### SOURCE DOCUMENT
start
Having the mix of seniority ensures I’m asking questions to the person who is most likely to have the best answer to it.

Pro Tip: Be specific about expertise but flexible about backgrounds.

2.2 Tracking & Prioritizing Experts

The expert networks are going to send you A LOT of experts. Some will be rockstars and some will be totally irrelevant. You need to track and prioritize the best ones.

  • Use a spreadsheet to track:
    • Name, company, title
    • Years of experience
    • Areas of expertise
    • Source (expert network, LinkedIn, personal connection)
    • Status (contacted, scheduled, completed)
  • Categorize experts by topic: Align experts with your project's key themes to ensure comprehensive coverage. I do this in the spreadsheet. I’ll have a heading for each theme and then jot down notes about that expert’s familiarity with the topic.

Free Download: Click here to download a free template for tracking expert interviews.

Step 3: Pre-Interview Preparation

Expert interviews typically last 30-60 minutes. Every minute counts and thorough preparation ensures you extract useful insights efficiently.
end
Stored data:
start
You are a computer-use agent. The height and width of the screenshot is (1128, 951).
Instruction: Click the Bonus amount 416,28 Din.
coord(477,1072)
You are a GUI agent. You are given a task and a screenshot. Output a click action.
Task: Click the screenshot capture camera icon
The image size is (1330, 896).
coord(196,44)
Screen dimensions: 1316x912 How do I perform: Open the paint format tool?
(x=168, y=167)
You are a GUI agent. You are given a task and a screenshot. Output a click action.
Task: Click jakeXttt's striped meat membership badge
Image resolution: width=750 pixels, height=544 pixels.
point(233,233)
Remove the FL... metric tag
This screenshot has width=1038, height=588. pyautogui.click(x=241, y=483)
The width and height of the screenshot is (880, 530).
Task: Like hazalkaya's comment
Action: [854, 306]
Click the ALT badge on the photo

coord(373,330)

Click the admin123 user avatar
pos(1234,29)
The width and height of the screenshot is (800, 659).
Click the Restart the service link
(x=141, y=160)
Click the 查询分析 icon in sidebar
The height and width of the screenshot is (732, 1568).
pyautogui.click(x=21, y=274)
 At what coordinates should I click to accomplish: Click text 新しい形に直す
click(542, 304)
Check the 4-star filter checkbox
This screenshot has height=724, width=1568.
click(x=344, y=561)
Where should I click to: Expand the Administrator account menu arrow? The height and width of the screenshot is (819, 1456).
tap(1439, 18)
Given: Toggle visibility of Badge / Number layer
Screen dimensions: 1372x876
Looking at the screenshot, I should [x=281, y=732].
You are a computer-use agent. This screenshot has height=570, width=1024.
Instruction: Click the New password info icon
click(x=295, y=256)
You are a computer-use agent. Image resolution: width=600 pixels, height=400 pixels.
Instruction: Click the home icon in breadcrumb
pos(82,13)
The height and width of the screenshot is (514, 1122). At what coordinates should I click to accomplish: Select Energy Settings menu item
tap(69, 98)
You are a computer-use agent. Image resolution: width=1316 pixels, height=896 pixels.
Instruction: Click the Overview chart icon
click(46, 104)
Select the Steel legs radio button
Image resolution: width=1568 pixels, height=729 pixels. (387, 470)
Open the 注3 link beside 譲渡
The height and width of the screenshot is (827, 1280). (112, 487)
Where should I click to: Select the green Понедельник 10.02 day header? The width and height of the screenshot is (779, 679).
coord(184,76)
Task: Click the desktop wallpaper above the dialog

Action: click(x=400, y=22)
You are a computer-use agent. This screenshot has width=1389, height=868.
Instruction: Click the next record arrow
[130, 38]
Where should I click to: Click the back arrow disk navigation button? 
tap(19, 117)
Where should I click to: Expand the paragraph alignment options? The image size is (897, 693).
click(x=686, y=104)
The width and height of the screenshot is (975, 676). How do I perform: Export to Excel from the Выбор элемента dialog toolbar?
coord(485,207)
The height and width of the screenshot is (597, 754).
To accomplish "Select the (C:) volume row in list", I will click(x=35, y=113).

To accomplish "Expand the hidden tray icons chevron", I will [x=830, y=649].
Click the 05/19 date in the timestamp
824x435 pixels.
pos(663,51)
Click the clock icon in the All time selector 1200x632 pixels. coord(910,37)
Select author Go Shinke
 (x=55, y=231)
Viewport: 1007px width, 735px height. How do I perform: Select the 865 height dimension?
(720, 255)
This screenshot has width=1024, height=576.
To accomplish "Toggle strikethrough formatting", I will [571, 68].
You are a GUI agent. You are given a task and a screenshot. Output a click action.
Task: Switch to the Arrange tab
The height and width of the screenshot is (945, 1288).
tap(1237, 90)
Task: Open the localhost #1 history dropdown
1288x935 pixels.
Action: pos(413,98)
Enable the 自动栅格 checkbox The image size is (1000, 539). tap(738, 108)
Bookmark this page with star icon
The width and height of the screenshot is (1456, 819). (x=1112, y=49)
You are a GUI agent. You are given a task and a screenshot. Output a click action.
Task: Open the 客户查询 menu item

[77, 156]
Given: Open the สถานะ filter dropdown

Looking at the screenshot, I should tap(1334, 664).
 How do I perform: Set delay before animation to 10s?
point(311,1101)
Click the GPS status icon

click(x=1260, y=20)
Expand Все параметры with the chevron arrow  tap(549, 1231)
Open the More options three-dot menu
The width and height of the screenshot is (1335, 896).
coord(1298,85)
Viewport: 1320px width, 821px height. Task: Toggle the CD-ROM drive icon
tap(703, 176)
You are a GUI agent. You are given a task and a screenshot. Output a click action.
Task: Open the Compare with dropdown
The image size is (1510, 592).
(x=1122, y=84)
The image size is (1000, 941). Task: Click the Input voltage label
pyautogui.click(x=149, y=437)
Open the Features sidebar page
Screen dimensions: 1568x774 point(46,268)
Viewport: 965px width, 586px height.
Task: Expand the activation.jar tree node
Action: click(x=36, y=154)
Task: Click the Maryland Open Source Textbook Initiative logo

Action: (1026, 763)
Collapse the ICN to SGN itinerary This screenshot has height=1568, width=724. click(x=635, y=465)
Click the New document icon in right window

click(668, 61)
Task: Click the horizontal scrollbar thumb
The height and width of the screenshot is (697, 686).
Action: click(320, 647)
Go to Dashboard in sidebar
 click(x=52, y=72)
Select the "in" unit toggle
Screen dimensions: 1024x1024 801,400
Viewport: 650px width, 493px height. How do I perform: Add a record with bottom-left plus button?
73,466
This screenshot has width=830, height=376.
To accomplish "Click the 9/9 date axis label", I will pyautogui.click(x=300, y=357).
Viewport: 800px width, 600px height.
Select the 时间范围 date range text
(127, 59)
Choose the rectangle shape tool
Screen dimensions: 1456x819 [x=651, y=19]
end
### YOUR GOAL
According to the expert interview guide, why do you need to track and prioritize experts? These records have no connection to the expert interview guide.

### OUTPUT FOR THIS TASK
The expert networks send a large number of experts, and some will be excellent while others will be totally irrelevant. Tracking and prioritizing lets you focus on the best ones.